Por eso no me gusta trabajar en empresas grandes. Los directivos están desconectados de su talento humano y algunos están desconectados de la realidad. Tienen tanto dinero y tantos privilegios que literal no tienen la empatía para entender como las decisiones financieras afectan a su personal en todos los niveles.
Las empresas pequeñas me gustan más porque:
1) están creciendo, buscan ser disruptivos y hacer cambios significativos
2) los equipos son pequeños, más ágiles y con una comunicación más auténtica
3) tienes más oportunidad de conocer a los fundadores e impactar en el desarrollo del producto
4) empresas pequeñas son más humanas que los monstruos big tech.
Los layoffs no son gratis y parten de una mentalidad cortoplacista en muchos casos.

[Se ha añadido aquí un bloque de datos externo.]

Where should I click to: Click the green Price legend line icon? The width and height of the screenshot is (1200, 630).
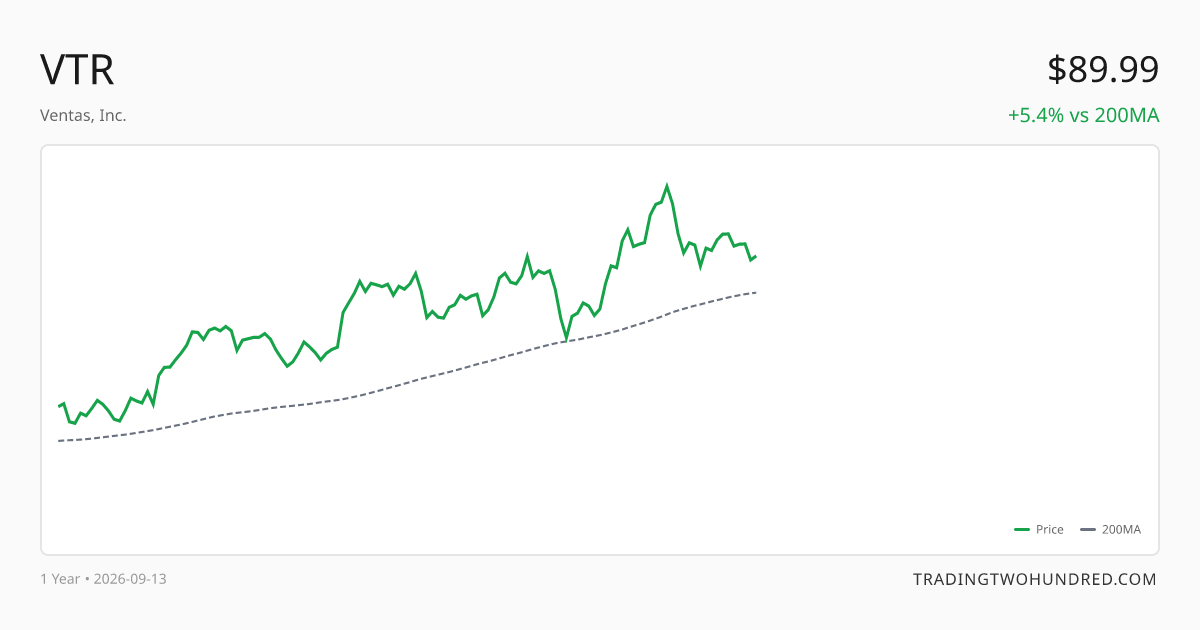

Siempre afectan, pero hay casos más justificados que otros. No es lo mismo una empresa que está sufriendo, a casos como Oracle que tienen ingresos record.
Ahí hacer layoffs destruye la cultura y la lealtad de los empleados, que ya de por sí no suele ser el punto fuerte de una corpo.

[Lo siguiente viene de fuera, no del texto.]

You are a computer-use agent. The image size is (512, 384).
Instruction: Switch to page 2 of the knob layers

Vas a esforzarte igual sabiendo que puedes caer en la siguiente ronda? Si fueran layoffs con stack ranking pues bueno, pero muchos de estos son casi aleatorios, no se le pregunta a los managers.
Por eso hay casos de empleados TOP cayendo como moscas. Y eso quita las ganas de trabajar duro.
Cuando empecé en Salesforce la cultura era increíble, realmente parecía que se preocupaban por los empleados. Tenía valoraciones de 4.4-4.6 en webs como Blind, Glassdoor etc.
Cuando anunciaron layoffs hace 3 años con beneficios record y recortaron los bonus, la cultura se fue a la mierda. Se respiraba negatividad en los all hands, canales de Slack, foros, Blind etc.
Dos meses después de los layoffs el CEO salió diciendo que si la gente estaba sufriendo que pillaran un tiempo para desconectar como él, que se había ido un par de semanas a la polinesia francesa xddddd totalmente delusional el cabrón.
Cayó a un 3.9 y aún a día de hoy no se ha recuperado, los comentarios de la empresa son horribles por gente que trabajó y aún trabaja allí.
La confianza y la cultura se contruye en años, pero se destruye en segundos.